JWST as a New Voyager for the Giant Planets

9 Jul 2025, 11:20
40m
TLC042

TLC042

Speaker

Prof. Leigh N. Fletcher (University of Leicester)

Description

The first three years of JWST scientific operations have provided a treasure trove of new discoveries in our Solar System. Not since Voyager’s Grand Tour have we had a facility capable of spatially-resolved infrared spectroscopy of the four giant planet systems with shared techniques and instrumentation, enabling a comprehensive comparative planetology of the gas and ice giants, their rings, and myriad icy “ocean worlds.” JWST is opening a new window for discovery, accessing spectral domains that were too dark, too cold, or simply overlooked in planetary mission design over previous decades.
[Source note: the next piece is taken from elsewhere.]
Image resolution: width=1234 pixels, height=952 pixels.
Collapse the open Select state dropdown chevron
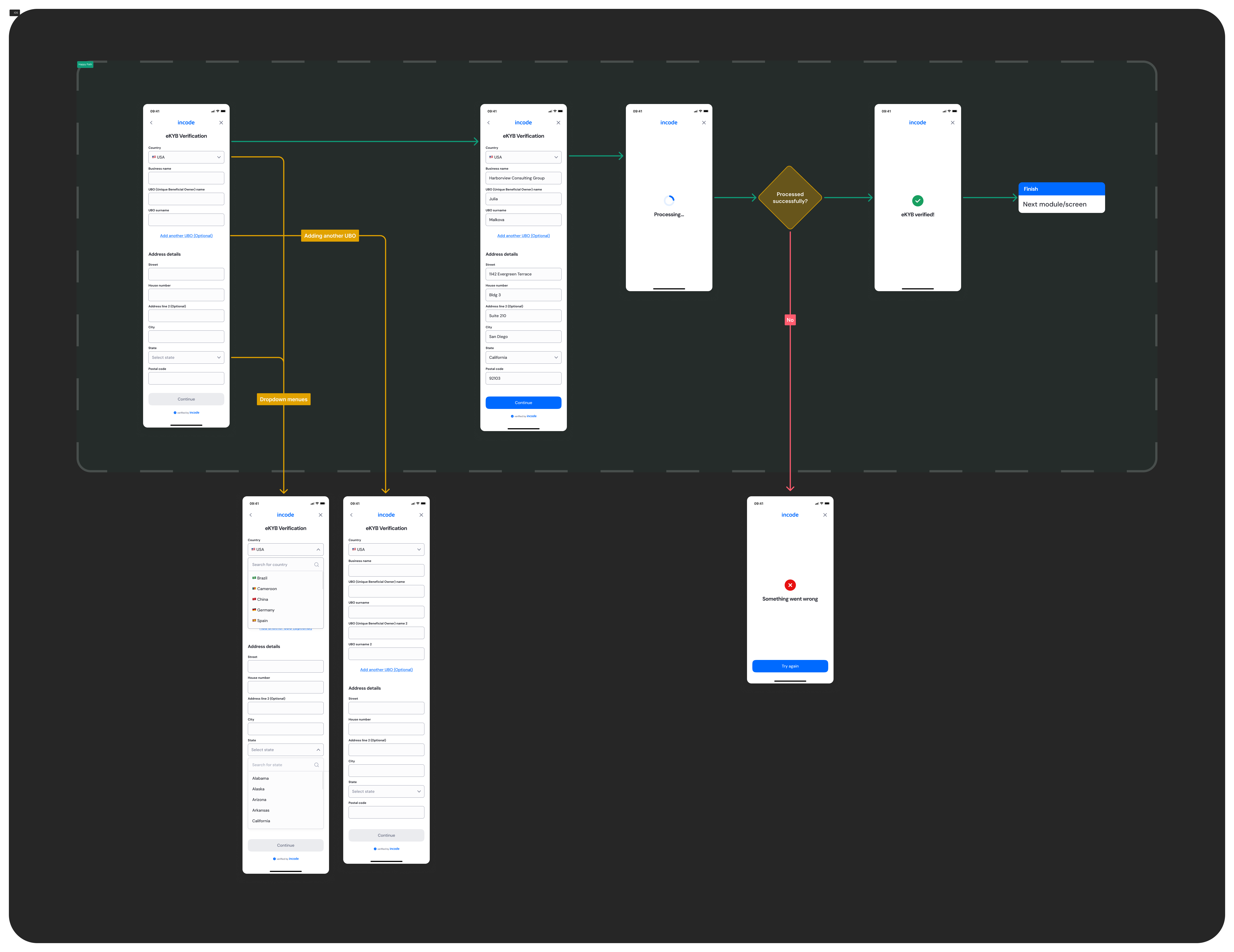click(x=318, y=750)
In this presentation, we review recent discoveries enabled by JWST, from a combination of guaranteed-time, early-release and guest-observer programmes.
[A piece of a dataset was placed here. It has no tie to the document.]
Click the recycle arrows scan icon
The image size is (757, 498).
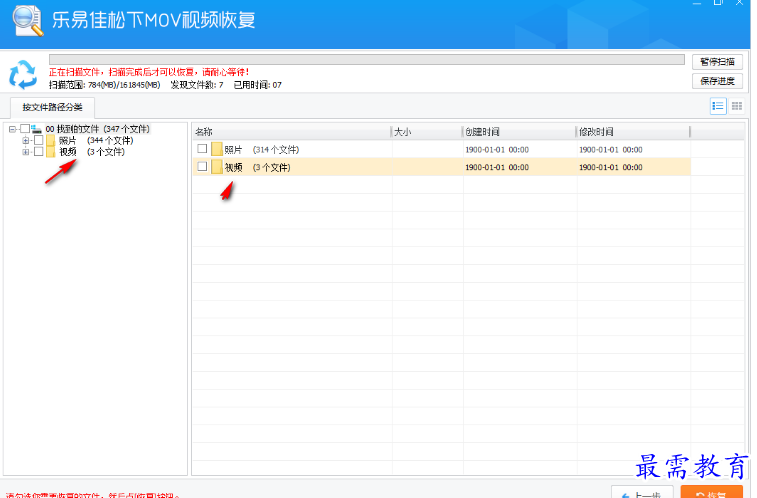coord(22,75)
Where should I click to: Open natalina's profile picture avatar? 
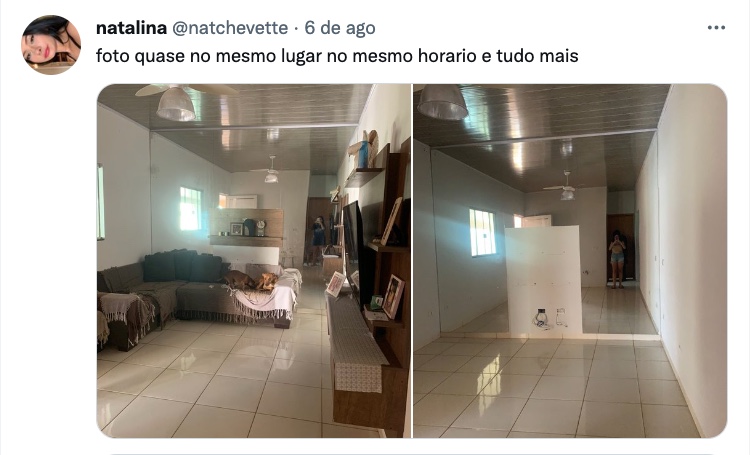click(x=51, y=45)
For the atmospheres of the giant planets, JWST has detected previously unseen jet streams on Jupiter, revealed the chemical composition of the Great Red Spot and polar vortices, explored seasonally-reversing stratospheric circulations on Saturn, mapped the stratospheric chemistry and circulation of Uranus for the first time, and caught enormous storm activity on Neptune. Emissions from H3+, methane, and carbon monoxide from their ionospheres have revealed delicate wave patterns on Jupiter, never-before-seen structures on Saturn, and the discovery of H3+ on Neptune, providing windows onto magnetospheric processes shaping the wider systems. JWST spectroscopy has revealed the extreme crystallinity of Saturn’s rings, including the “heavy water” fraction, and filtered imaging is revealing radial trends in icy composition of rings and moons in both Ice Giant systems. JWST has also constrained the gases erupting from Io’s powerful volcanism, searched for (but not detected) evidence of Europa plume activity, discovered polar hydrogen peroxide and a tenuous CO2 exosphere on Ganymede, and revealed how CO2 ice is co-located with the chaotic terrains of Europa, implying a connection to the deep surface ocean. These new discoveries will help to shape the exploration from future giant planet missions, such as ESA’s JUICE mission, NASA’s Europa Clipper and Dragonfly, and future endeavours like Uranus Orbiter and Probe.